**Aim of the task:** Rewrite the data from the line holding "You are a computer-use" through the line holding "click(240, 154)", both included, and add 106 to every coordinate in the answers.

**Extracted entries:**

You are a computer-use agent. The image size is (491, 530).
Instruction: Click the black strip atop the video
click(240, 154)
--
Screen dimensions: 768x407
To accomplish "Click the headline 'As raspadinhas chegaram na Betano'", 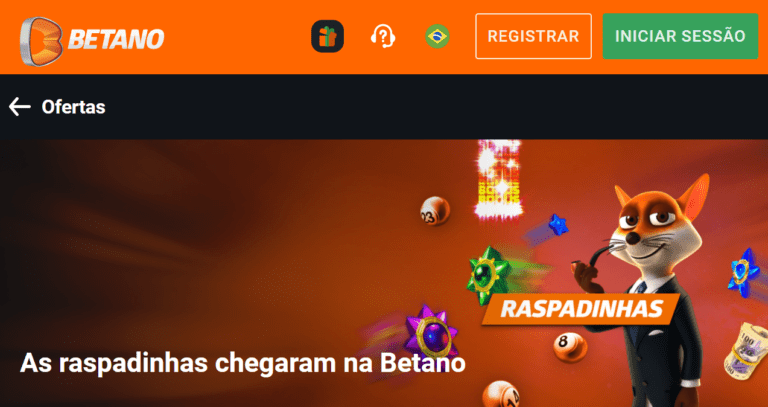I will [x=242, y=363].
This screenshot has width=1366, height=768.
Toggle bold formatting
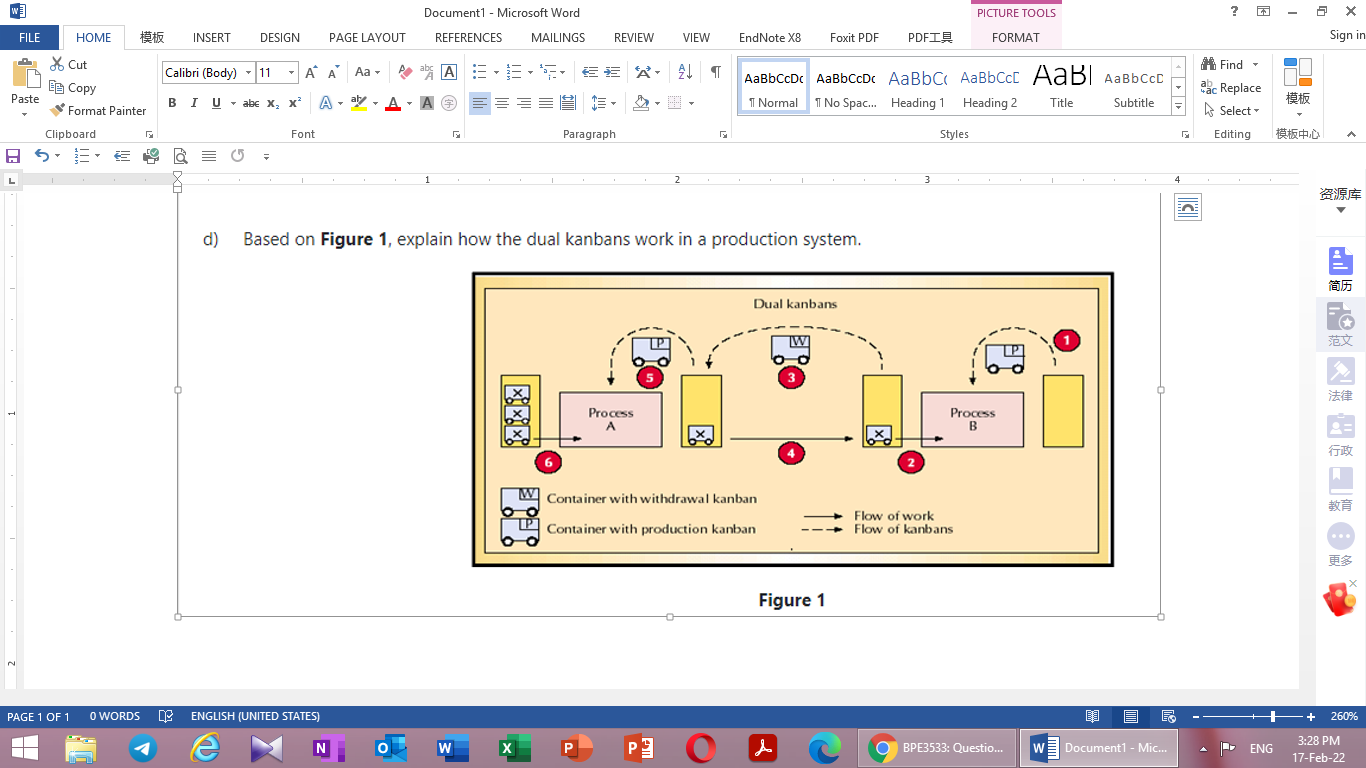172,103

**Output for this task:**
You are a computer-use agent. The image size is (491, 530).
Instruction: Click the black strip atop the video
click(346, 260)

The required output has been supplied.